David Walter Adamany (September 23, 1936 – November 10, 2016) was the 8th president of Wayne State University, serving from 1983 to 1997. One of Wayne State University's libraries, David Adamany Undergraduate Library, was his creation. 
Subsequently, Adamany later served as head of the Detroit Public School District from 1999 to 2000.
He was Temple University's eighth president, serving from 2000 to 2006. David Adamany died Thursday November 10, 2016.

Early life
Adamany was born in Janesville, Wisconsin, on September 23, 1936, to Walter Joseph and Dora Marie Adamany, both of Lebanese immigrant descent.
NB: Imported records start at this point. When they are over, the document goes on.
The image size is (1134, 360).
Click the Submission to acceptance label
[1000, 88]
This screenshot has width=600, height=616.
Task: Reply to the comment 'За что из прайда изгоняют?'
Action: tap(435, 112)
He was the oldest of four Adamany children, including one brother and two sisters.

After graduating from high school, he received a full scholarship to Harvard University, where he completed his degree in government (magna cum laude, 1958) and juris doctor (J.D.) degree from Harvard Law School (1961). He continued his education at the University of Wisconsin at Madison, under the advisement and mentorship of Dr. Leon Epstein, where he received a Ph.D. in political science in 1967.

Early career
His early career was in the state of Wisconsin as special assistant to the attorney general (1961-1963) and pardon counsel to governor John W. Reynolds (1963). At the age of 27, he was appointed as a member of Wisconsin's public service commission (1963-1965). In Wisconsin governor Patrick J. Lucey's administration, David served as special advisor to the governor and Wisconsin secretary of revenue (1973-1976).

Academic career
After graduating from the University of Wisconsin, David joined Wesleyan University, where he served as professor of government (1967-1972) and dean of the college (1969-1970). He returned to the University of Wisconsin, Madison, to serve as professor of political science (1972-1977), before going on to serve California State University at Long Beach as professor of political science and vice president for academic affairs (1977-1980).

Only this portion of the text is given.